Babah Liong mendengarkan dengan cermat selama beberapa saat ketika lawan bicaranya menyebutkan beberapa nama.
"Baiklah kalau itu yang kita punya. Berangkatkan mereka. Tugasnya sederhana. Sibukkan orang-orang Trah Maja sampai Sin Liong dan Raja berhasil keluar dari Bandara."
Babah Liong meletakkan telepon.
"Trah Pakuan mengirim 6 orang. Aku tidak tahu mereka bisa menahan pasukan Mada berapa lama. Aku rasa mungkin tak lebih dari setengah jam. Sin Liong dan Raja harus bergerak cepat. Seandainya kita bisa kontak Sin Liong. Tapi mereka sedang berada dalam pesawat sekarang. Tidak mungkin."
Citra terperangah sejenak.
"Maksud Babah bagaimana?"
"Maksudku jika kita berhasil kontak, kita minta mereka langsung pindah pesawat menuju Yogyakarta. Kita bisa siapkan tiketnya sehingga mereka tinggal pindah terminal. Jika rencana ini bisa terlaksana, Kedasih dan Putri bisa menunggu di Yogya. Satukan tiga bagian Manuskrip di sana akan jauh lebih aman. Pasukan pengawal masa silam Trah Maja tidak akan berani mengganggu keraton Yogya secara terang-terangan."
Kedasih dan Citra saling pandang. Rencana bagus!
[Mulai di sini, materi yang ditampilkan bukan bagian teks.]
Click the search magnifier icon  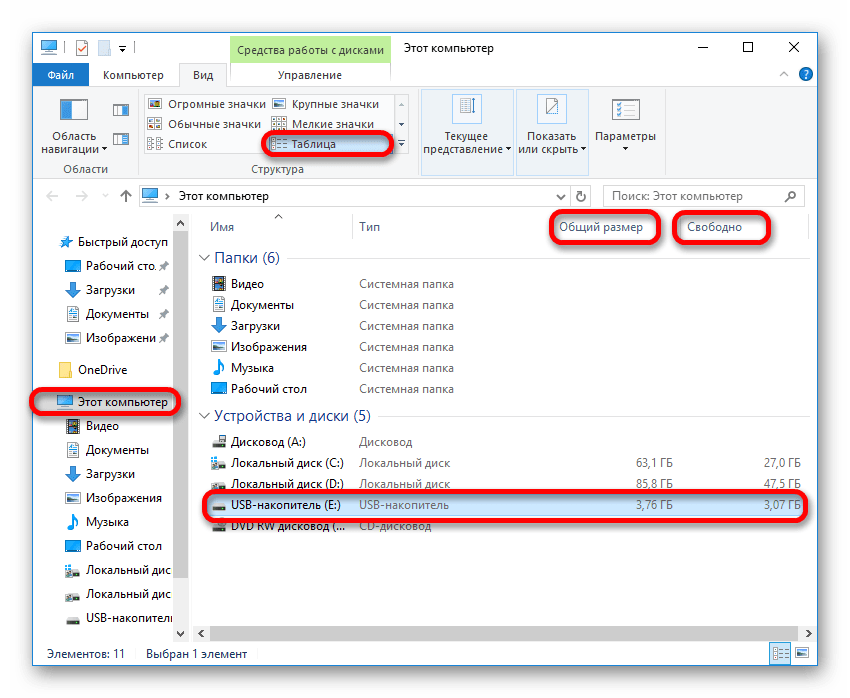pos(791,196)
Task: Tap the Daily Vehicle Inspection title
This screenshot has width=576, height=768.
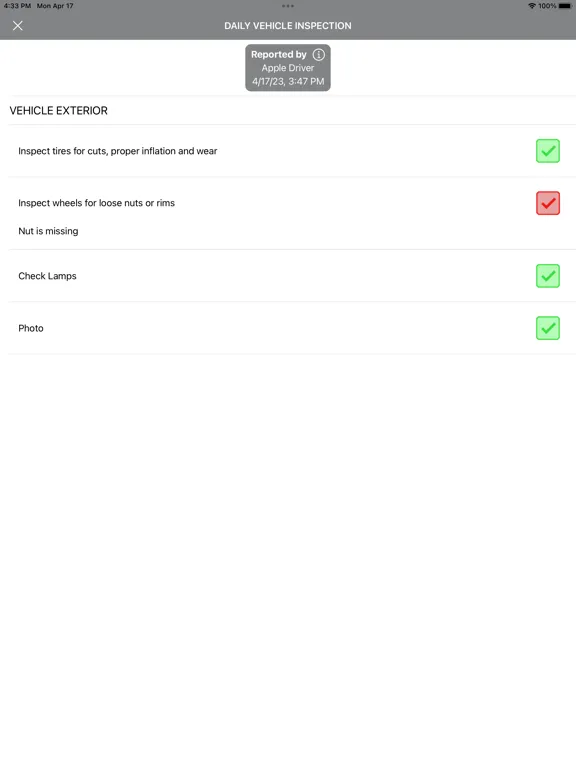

Citra menatap Babah Liong dengan serius.
"Babah, aku bisa menghubungi Raja tanpa harus melalui telpon."
Babah Liong mengangguk.
"Aku tahu, tapi itu juga beresiko menguras energi besar Putri. Apakah Raja sanggup?"
Citra mengangguk tegas.
"Dia sudah sampai pada puncak Reinkarnasi. Dia sanggup Babah."
"Baiklah. Aku akan menyiapkan semuanya." Babah Liong beranjak diikuti oleh Citra. Kedasih hanya terbengong-bengong di tempat duduknya. Mereka mau apa sih?
Citra tersenyum tipis dan melambaikan tangan ke arah Kedasih.
"Ikutlah kalau kau penasaran Kedasih."
Tanpa perlu diminta kedua kalinya, Kedasih melompat dan mengikuti keduanya menuju bagian belakang toko yang sebenarnya merupakan serambi dan taman kerajaan Galuh Pakuan.